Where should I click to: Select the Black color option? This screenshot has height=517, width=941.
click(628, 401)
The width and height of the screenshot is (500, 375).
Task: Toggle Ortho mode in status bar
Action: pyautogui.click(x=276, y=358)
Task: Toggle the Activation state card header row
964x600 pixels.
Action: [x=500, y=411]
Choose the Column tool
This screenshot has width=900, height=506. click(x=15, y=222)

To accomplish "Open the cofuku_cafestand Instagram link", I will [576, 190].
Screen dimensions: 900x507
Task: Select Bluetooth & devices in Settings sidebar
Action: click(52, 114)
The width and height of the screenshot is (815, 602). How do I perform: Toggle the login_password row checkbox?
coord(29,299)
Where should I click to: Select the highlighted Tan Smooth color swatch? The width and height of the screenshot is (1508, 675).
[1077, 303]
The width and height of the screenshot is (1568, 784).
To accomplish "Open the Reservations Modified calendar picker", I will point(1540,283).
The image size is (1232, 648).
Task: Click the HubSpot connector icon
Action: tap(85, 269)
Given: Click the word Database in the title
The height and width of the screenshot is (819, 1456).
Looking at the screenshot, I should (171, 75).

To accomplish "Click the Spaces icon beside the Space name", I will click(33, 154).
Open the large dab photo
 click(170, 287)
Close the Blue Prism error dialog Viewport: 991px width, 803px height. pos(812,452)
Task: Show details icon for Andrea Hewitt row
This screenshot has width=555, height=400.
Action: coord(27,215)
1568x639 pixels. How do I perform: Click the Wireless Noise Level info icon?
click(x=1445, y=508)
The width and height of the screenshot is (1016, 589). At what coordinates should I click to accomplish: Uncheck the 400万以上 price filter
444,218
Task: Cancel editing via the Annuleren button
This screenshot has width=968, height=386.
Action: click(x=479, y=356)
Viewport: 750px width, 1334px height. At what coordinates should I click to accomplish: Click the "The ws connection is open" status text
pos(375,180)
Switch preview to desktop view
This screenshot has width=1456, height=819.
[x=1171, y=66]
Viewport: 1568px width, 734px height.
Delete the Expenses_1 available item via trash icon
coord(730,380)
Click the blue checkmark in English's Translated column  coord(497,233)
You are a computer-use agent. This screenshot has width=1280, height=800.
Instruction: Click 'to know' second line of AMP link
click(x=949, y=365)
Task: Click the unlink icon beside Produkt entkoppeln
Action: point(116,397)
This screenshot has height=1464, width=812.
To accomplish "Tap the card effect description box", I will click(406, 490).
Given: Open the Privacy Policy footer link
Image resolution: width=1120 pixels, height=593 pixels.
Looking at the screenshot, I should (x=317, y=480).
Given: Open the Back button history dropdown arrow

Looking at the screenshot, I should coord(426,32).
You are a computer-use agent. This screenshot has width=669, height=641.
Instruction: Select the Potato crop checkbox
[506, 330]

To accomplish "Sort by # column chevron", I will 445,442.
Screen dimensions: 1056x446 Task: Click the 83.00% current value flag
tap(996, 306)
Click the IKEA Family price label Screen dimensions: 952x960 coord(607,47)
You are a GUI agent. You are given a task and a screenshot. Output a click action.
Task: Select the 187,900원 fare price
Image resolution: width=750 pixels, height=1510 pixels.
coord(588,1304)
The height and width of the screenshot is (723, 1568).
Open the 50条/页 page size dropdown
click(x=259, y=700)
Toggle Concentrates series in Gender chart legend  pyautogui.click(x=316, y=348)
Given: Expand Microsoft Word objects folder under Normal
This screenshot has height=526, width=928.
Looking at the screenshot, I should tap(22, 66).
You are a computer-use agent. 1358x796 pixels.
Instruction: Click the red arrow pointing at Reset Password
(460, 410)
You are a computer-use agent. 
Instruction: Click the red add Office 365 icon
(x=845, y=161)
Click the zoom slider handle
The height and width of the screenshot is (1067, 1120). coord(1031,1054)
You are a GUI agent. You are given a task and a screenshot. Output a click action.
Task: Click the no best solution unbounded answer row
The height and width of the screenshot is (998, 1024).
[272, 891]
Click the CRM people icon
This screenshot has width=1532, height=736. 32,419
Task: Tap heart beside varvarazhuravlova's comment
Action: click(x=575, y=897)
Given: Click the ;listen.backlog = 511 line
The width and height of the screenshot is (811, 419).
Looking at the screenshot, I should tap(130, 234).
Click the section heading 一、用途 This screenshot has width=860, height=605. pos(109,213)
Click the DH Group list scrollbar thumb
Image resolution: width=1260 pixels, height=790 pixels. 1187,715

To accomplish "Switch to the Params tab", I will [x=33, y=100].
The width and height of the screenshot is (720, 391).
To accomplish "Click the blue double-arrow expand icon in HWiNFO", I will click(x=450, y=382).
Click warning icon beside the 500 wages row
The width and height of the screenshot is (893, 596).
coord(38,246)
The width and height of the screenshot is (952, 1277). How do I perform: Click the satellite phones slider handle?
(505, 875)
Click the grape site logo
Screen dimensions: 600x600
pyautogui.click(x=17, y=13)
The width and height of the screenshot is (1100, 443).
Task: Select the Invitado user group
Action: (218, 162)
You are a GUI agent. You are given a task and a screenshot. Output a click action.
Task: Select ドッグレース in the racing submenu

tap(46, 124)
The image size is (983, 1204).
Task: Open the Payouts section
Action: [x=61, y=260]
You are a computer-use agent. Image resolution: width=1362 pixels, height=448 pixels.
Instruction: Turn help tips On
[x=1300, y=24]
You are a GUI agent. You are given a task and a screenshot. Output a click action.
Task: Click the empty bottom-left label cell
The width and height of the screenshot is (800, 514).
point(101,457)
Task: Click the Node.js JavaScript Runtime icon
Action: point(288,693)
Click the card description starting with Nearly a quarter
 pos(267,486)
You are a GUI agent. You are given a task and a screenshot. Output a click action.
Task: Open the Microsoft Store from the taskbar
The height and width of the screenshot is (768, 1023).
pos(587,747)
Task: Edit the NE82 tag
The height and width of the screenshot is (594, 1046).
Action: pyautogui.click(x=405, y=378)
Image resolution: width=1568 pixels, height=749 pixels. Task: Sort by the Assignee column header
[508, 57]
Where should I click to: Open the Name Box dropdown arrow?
+ + + + +
Exercise aim —
The entries are to be duplicated exactly, with nothing changed.

Your response —
Where should I click to: Select the Black color option? This screenshot has height=517, width=941.
click(628, 401)
The width and height of the screenshot is (500, 375).
Task: Toggle Ortho mode in status bar
Action: pyautogui.click(x=276, y=358)
Task: Toggle the Activation state card header row
964x600 pixels.
Action: [x=500, y=411]
Choose the Column tool
This screenshot has width=900, height=506. click(x=15, y=222)

To accomplish "Open the cofuku_cafestand Instagram link", I will [576, 190].
Screen dimensions: 900x507
Task: Select Bluetooth & devices in Settings sidebar
Action: click(52, 114)
The width and height of the screenshot is (815, 602). How do I perform: Toggle the login_password row checkbox?
coord(29,299)
Where should I click to: Select the highlighted Tan Smooth color swatch? The width and height of the screenshot is (1508, 675).
[1077, 303]
The width and height of the screenshot is (1568, 784).
To accomplish "Open the Reservations Modified calendar picker", I will point(1540,283).
The image size is (1232, 648).
Task: Click the HubSpot connector icon
Action: tap(85, 269)
Given: Click the word Database in the title
The height and width of the screenshot is (819, 1456).
Looking at the screenshot, I should (171, 75).

To accomplish "Click the Spaces icon beside the Space name", I will click(33, 154).
Open the large dab photo
 click(170, 287)
Close the Blue Prism error dialog Viewport: 991px width, 803px height. pos(812,452)
Task: Show details icon for Andrea Hewitt row
This screenshot has width=555, height=400.
Action: coord(27,215)
1568x639 pixels. How do I perform: Click the Wireless Noise Level info icon?
click(x=1445, y=508)
The width and height of the screenshot is (1016, 589). At what coordinates should I click to accomplish: Uncheck the 400万以上 price filter
444,218
Task: Cancel editing via the Annuleren button
This screenshot has width=968, height=386.
Action: click(x=479, y=356)
Viewport: 750px width, 1334px height. At what coordinates should I click to accomplish: Click the "The ws connection is open" status text
pos(375,180)
Switch preview to desktop view
This screenshot has width=1456, height=819.
[x=1171, y=66]
Viewport: 1568px width, 734px height.
Delete the Expenses_1 available item via trash icon
coord(730,380)
Click the blue checkmark in English's Translated column  coord(497,233)
You are a computer-use agent. This screenshot has width=1280, height=800.
Instruction: Click 'to know' second line of AMP link
click(x=949, y=365)
Task: Click the unlink icon beside Produkt entkoppeln
Action: point(116,397)
This screenshot has height=1464, width=812.
To accomplish "Tap the card effect description box", I will click(406, 490).
Given: Open the Privacy Policy footer link
Image resolution: width=1120 pixels, height=593 pixels.
Looking at the screenshot, I should (x=317, y=480).
Given: Open the Back button history dropdown arrow

Looking at the screenshot, I should coord(426,32).
You are a computer-use agent. This screenshot has width=669, height=641.
Instruction: Select the Potato crop checkbox
[506, 330]

To accomplish "Sort by # column chevron", I will 445,442.
Screen dimensions: 1056x446 Task: Click the 83.00% current value flag
tap(996, 306)
Click the IKEA Family price label Screen dimensions: 952x960 coord(607,47)
You are a GUI agent. You are given a task and a screenshot. Output a click action.
Task: Select the 187,900원 fare price
Image resolution: width=750 pixels, height=1510 pixels.
coord(588,1304)
The height and width of the screenshot is (723, 1568).
Open the 50条/页 page size dropdown
click(x=259, y=700)
Toggle Concentrates series in Gender chart legend  pyautogui.click(x=316, y=348)
Given: Expand Microsoft Word objects folder under Normal
This screenshot has height=526, width=928.
Looking at the screenshot, I should tap(22, 66).
You are a computer-use agent. 1358x796 pixels.
Instruction: Click the red arrow pointing at Reset Password
(460, 410)
You are a computer-use agent. 
Instruction: Click the red add Office 365 icon
(x=845, y=161)
Click the zoom slider handle
The height and width of the screenshot is (1067, 1120). coord(1031,1054)
You are a GUI agent. You are given a task and a screenshot. Output a click action.
Task: Click the no best solution unbounded answer row
The height and width of the screenshot is (998, 1024).
[272, 891]
Click the CRM people icon
This screenshot has width=1532, height=736. 32,419
Task: Tap heart beside varvarazhuravlova's comment
Action: click(x=575, y=897)
Given: Click the ;listen.backlog = 511 line
The width and height of the screenshot is (811, 419).
Looking at the screenshot, I should tap(130, 234).
Click the section heading 一、用途 This screenshot has width=860, height=605. pos(109,213)
Click the DH Group list scrollbar thumb
Image resolution: width=1260 pixels, height=790 pixels. 1187,715

To accomplish "Switch to the Params tab", I will [x=33, y=100].
The width and height of the screenshot is (720, 391).
To accomplish "Click the blue double-arrow expand icon in HWiNFO", I will click(x=450, y=382).
Click warning icon beside the 500 wages row
The width and height of the screenshot is (893, 596).
coord(38,246)
The width and height of the screenshot is (952, 1277). How do I perform: Click the satellite phones slider handle?
(505, 875)
Click the grape site logo
Screen dimensions: 600x600
pyautogui.click(x=17, y=13)
The width and height of the screenshot is (1100, 443).
Task: Select the Invitado user group
Action: (218, 162)
You are a GUI agent. You are given a task and a screenshot. Output a click action.
Task: Select ドッグレース in the racing submenu

tap(46, 124)
The image size is (983, 1204).
Task: Open the Payouts section
Action: [x=61, y=260]
You are a computer-use agent. Image resolution: width=1362 pixels, height=448 pixels.
Instruction: Turn help tips On
[x=1300, y=24]
You are a GUI agent. You are given a task and a screenshot. Output a click action.
Task: Click the empty bottom-left label cell
The width and height of the screenshot is (800, 514).
point(101,457)
Task: Click the Node.js JavaScript Runtime icon
Action: point(288,693)
Click the card description starting with Nearly a quarter
 pos(267,486)
You are a GUI agent. You are given a task and a screenshot. Output a click action.
Task: Open the Microsoft Store from the taskbar
The height and width of the screenshot is (768, 1023).
pos(587,747)
Task: Edit the NE82 tag
The height and width of the screenshot is (594, 1046).
Action: pyautogui.click(x=405, y=378)
Image resolution: width=1568 pixels, height=749 pixels. Task: Sort by the Assignee column header
[508, 57]
Where should I click to: Open the Name Box dropdown arrow?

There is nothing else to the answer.